Início Economia Imposto de Renda 2026: regras para deduzir educação, saúde e previdência privada

Imposto de Renda 2026: regras para deduzir educação, saúde e previdência privada


Da redação

Contribuintes que vão declarar o Imposto de Renda em 2026 precisam observar atentamente as regras para deduções com educação e saúde. As normas variam conforme o tipo de despesa, o que pode impactar diretamente o valor a ser pago. Os limites e formas de comprovação são definidos pela Receita Federal.

Em relação à educação, as deduções podem ser feitas para o próprio contribuinte, dependentes e alimentandos, desde que os gastos estejam enquadrados em ensino infantil, fundamental, médio, superior, pós-graduação, mestrado, doutorado ou cursos técnicos e tecnólogos. Ficam fora do benefício cursos extracurriculares, materiais escolares e aulas de reforço.

O valor dedutível em educação é limitado a R$ 3.561,50 por pessoa ao ano. Gastos com saúde, diferentemente, não possuem teto. Nessas despesas, podem ser incluídos pagamentos a médicos, dentistas, psicólogos, fisioterapeutas, terapeutas ocupacionais, fonoaudiólogos, hospitais, exames laboratoriais, serviços radiológicos, aparelhos e próteses ortopédicas e dentárias, planos de saúde e administradoras de benefícios.

Não são aceitos para dedução gastos com farmácia, acompanhantes hospitalares ou procedimentos estéticos. Para evitar problemas com a fiscalização e a malha fina, especialistas recomendam guardar recibos e notas fiscais por pelo menos cinco anos, além de checar sempre o CPF ou CNPJ do prestador do serviço.

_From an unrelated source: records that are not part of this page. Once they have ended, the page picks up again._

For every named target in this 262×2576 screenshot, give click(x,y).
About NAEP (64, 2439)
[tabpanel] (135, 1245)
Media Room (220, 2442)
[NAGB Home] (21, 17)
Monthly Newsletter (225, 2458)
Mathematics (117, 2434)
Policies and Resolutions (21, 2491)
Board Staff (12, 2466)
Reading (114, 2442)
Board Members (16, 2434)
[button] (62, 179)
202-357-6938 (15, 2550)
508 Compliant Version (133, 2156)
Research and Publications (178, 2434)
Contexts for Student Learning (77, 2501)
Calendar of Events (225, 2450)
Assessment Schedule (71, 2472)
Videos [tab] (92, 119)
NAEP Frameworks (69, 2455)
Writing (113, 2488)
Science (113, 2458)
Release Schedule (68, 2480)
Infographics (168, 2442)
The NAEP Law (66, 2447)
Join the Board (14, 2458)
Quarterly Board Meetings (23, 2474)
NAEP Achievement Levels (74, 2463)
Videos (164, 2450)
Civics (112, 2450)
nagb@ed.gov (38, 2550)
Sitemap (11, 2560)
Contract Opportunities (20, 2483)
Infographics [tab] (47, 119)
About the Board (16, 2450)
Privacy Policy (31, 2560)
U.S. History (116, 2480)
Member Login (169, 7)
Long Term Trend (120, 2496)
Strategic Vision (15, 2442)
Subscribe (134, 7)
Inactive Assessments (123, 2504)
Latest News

A previdência privada também pode ajudar na redução da base de cálculo do imposto, dependendo do tipo de plano. Conforme explicou o professor Eduardo Linhares, o PGBL permite deduzir até 12% dos rendimentos, com tributação sobre o total no resgate. O VGBL, sem dedução fiscal, tem tributação apenas sobre os rendimentos.

Doações para fundos de apoio a crianças, adolescentes ou idosos podem ser abatidas do imposto devido, com limite entre 6% e 7%. De acordo com o professor Deypson Carvalho, não entram nesse limite repasses a partidos políticos, entidades filantrópicas, parentes ou dízimos religiosos por falta de previsão legal.